From Logic to Linear Algebra: How AI is Rewiring the Computer
Computers were never just about wires and chips. They've always been built for suiting human imagination - or more practically -- a workload. Or in reverse - the rule is: the workload defines the hardware.
For half a century, workloads looked like this: operating systems making decisions, compilers checking conditions, databases searching records. All of them boiled down to logic -- if this, then that; otherwise, do something else.
The machine for the job was the CPU: fast, flexible, and great at juggling complex, branching tasks.

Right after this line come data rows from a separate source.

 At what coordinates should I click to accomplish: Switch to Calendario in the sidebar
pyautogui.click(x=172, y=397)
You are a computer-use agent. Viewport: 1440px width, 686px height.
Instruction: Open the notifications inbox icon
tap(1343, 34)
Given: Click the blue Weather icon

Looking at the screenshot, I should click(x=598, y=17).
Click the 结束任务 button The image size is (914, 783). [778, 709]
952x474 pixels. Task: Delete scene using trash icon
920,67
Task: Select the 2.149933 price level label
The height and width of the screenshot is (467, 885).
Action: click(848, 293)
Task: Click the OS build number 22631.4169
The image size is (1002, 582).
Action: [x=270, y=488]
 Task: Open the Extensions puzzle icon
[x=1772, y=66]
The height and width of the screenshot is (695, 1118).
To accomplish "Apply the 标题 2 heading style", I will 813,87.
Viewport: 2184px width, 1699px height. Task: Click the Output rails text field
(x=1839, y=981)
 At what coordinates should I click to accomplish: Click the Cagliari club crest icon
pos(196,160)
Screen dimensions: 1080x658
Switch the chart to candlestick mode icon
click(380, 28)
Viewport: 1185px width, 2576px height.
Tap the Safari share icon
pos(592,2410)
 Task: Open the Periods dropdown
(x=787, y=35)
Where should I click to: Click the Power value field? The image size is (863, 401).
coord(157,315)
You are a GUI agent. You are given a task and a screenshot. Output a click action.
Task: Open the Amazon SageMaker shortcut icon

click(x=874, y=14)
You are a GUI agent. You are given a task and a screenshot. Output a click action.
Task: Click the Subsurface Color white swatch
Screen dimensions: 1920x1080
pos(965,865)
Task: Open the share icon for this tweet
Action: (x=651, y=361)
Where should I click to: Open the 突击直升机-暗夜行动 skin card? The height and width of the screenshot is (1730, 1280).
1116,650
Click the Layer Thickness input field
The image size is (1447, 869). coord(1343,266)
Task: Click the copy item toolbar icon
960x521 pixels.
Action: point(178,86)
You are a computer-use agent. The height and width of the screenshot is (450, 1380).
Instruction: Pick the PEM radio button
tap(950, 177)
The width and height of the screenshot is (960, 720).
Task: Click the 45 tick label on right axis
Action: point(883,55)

But AI has upended this. When you open up a modern neural network, you won't see forests of if-else statements. You'll see matrices -- massive grids of numbers. And the work is astonishingly repetitive: multiply, add, multiply, add. Not once, but billions of times.
This quiet shift in workload has triggered a hardware revolution. Computing has begun to move away from chips optimized for logic toward chips optimized for linear algebra.
The Physics Layer: From Sand to Switches
Underneath it all, computing is about materials.
- Copper is a conductor -- it lets electrons flow easily.
- Glass is an insulator -- it blocks electrons entirely.
- Silicon is a semiconductor -- its behavior changes with tiny tweaks ("doping"), letting it sometimes conduct and sometimes insulate.
That trick makes silicon the perfect switch -- the transistor.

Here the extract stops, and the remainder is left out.